- Opening Delimiter -
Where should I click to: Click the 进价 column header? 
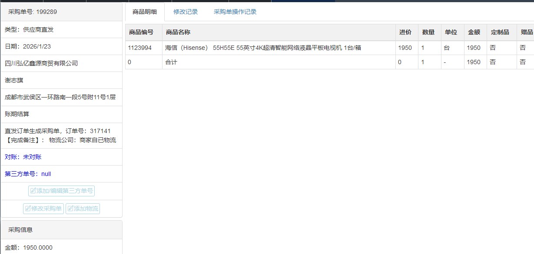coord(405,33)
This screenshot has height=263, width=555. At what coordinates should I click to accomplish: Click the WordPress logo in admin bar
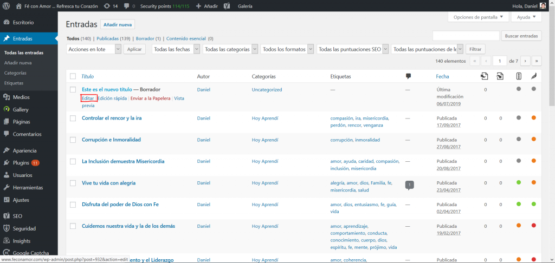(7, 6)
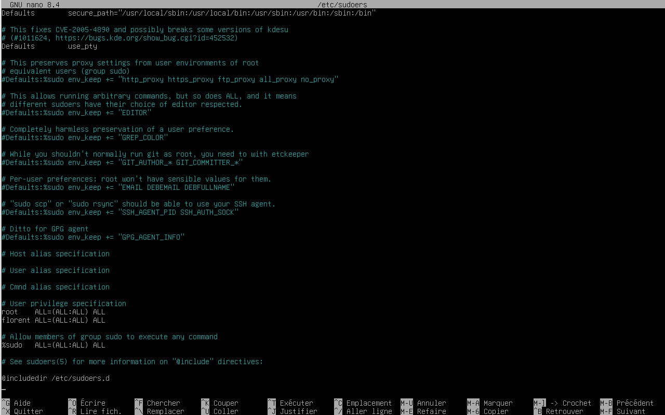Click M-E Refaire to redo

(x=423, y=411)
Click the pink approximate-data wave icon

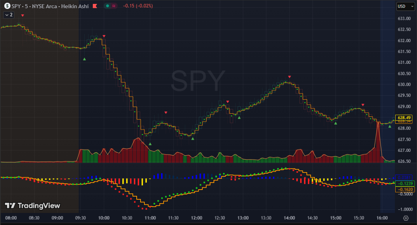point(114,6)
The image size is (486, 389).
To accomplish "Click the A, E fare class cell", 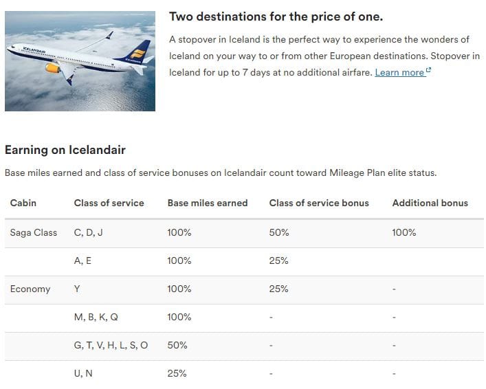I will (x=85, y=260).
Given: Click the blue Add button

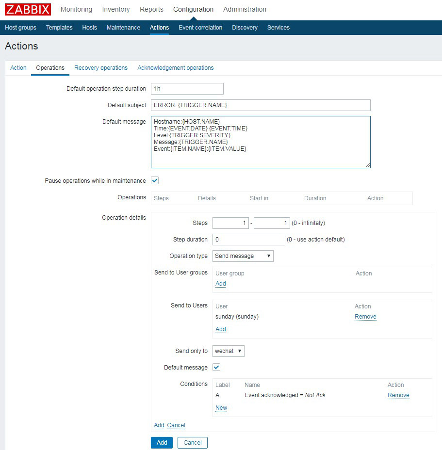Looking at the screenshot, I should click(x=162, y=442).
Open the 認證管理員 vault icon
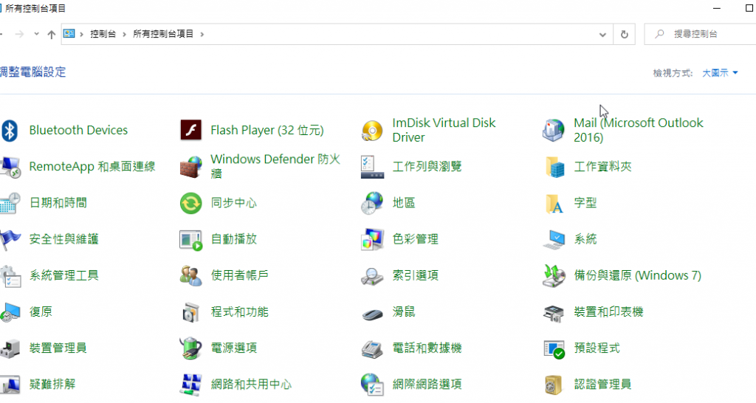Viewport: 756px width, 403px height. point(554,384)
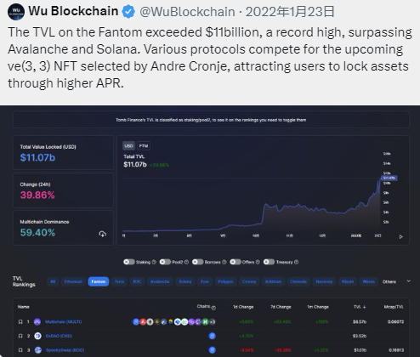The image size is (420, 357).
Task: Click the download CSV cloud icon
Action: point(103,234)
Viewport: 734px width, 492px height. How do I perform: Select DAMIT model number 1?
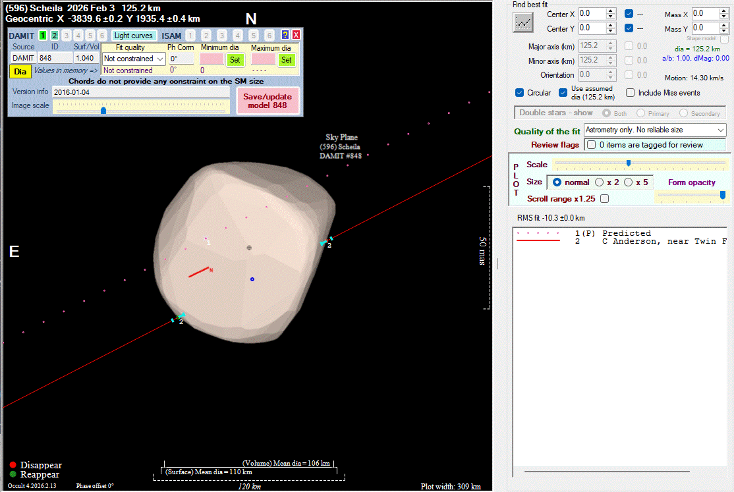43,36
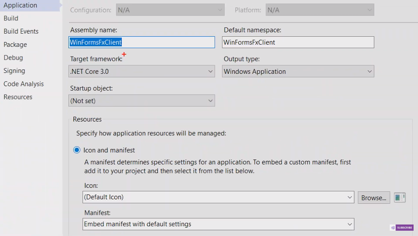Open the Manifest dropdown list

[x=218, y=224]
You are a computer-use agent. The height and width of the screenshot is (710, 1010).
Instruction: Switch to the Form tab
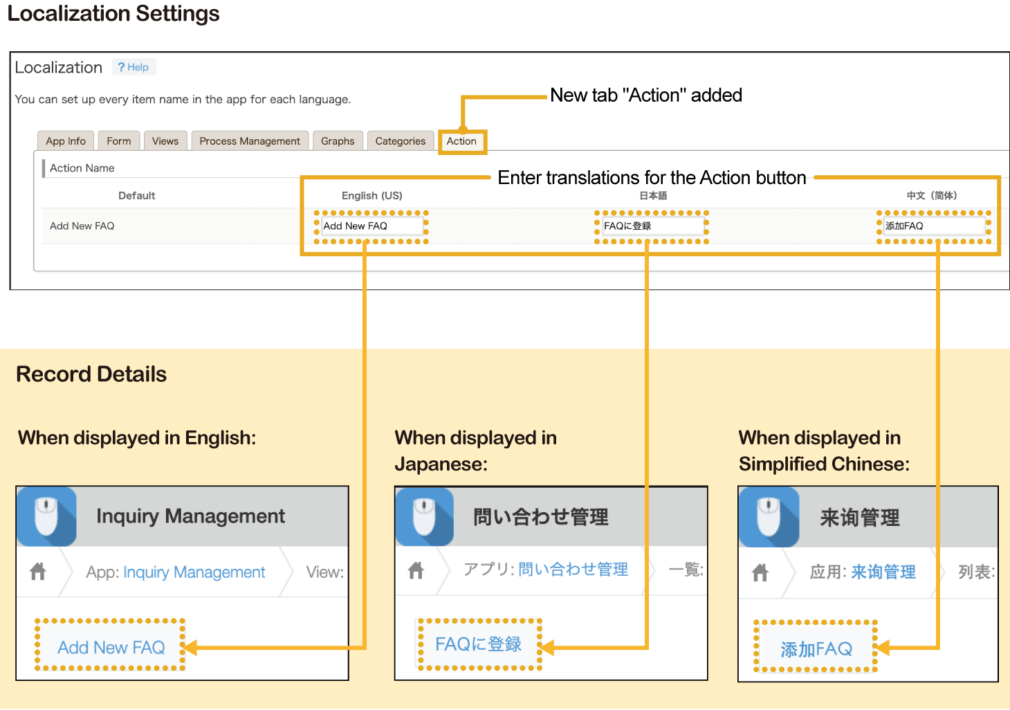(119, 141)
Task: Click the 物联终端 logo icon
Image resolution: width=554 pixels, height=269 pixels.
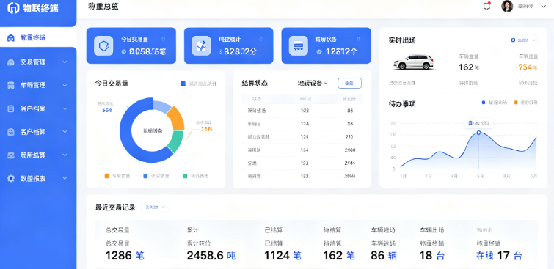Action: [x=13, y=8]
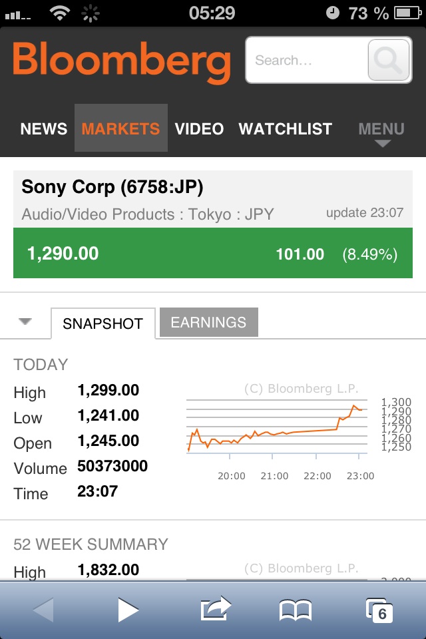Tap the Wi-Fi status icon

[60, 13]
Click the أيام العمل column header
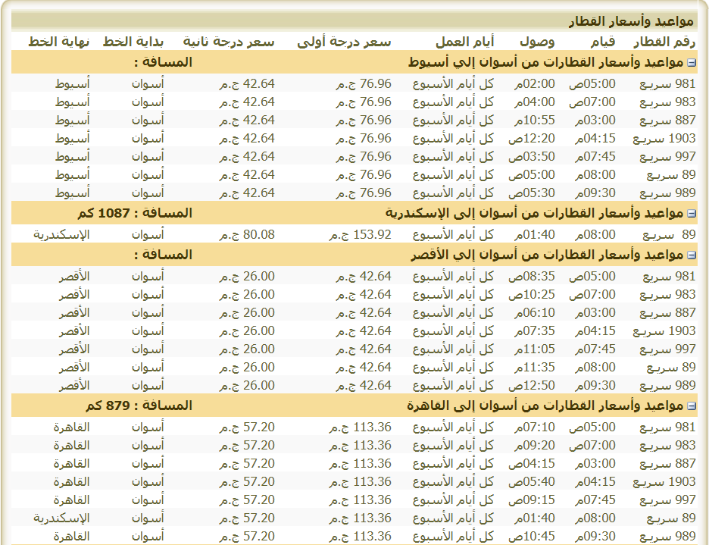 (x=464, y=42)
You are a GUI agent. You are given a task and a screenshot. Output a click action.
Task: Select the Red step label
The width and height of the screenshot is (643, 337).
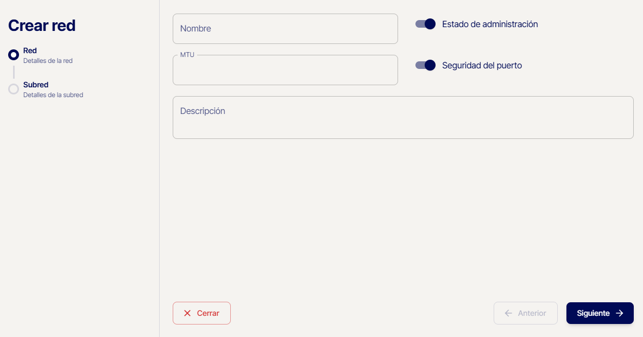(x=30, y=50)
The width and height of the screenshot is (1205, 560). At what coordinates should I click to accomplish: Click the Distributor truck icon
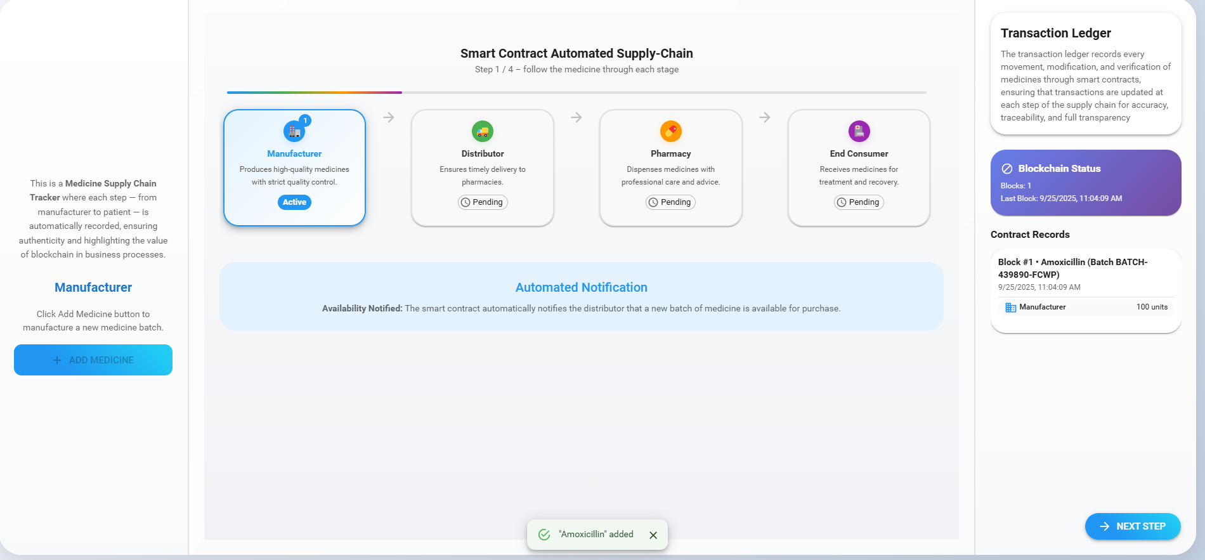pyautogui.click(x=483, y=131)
- Closing Delimiter -
__EXERCISE AIM__: Exactly the lines from the one holding "Instruction: Switch to the Form tab" to the last line of the records above should be duplicated, with no pictures among them.

__ANSWER SECTION__:
Instruction: Switch to the Form tab
(119, 141)
Task: Click the 物联终端 logo icon
Image resolution: width=554 pixels, height=269 pixels.
Action: [x=13, y=8]
Tap the Wi-Fi status icon

[60, 13]
Click the أيام العمل column header
 (x=464, y=42)
You are a GUI agent. You are given a task and a screenshot. Output a click action.
Task: Select the Red step label
The width and height of the screenshot is (643, 337).
(x=30, y=50)
The width and height of the screenshot is (1205, 560). At what coordinates should I click to accomplish: Click the Distributor truck icon
pyautogui.click(x=483, y=131)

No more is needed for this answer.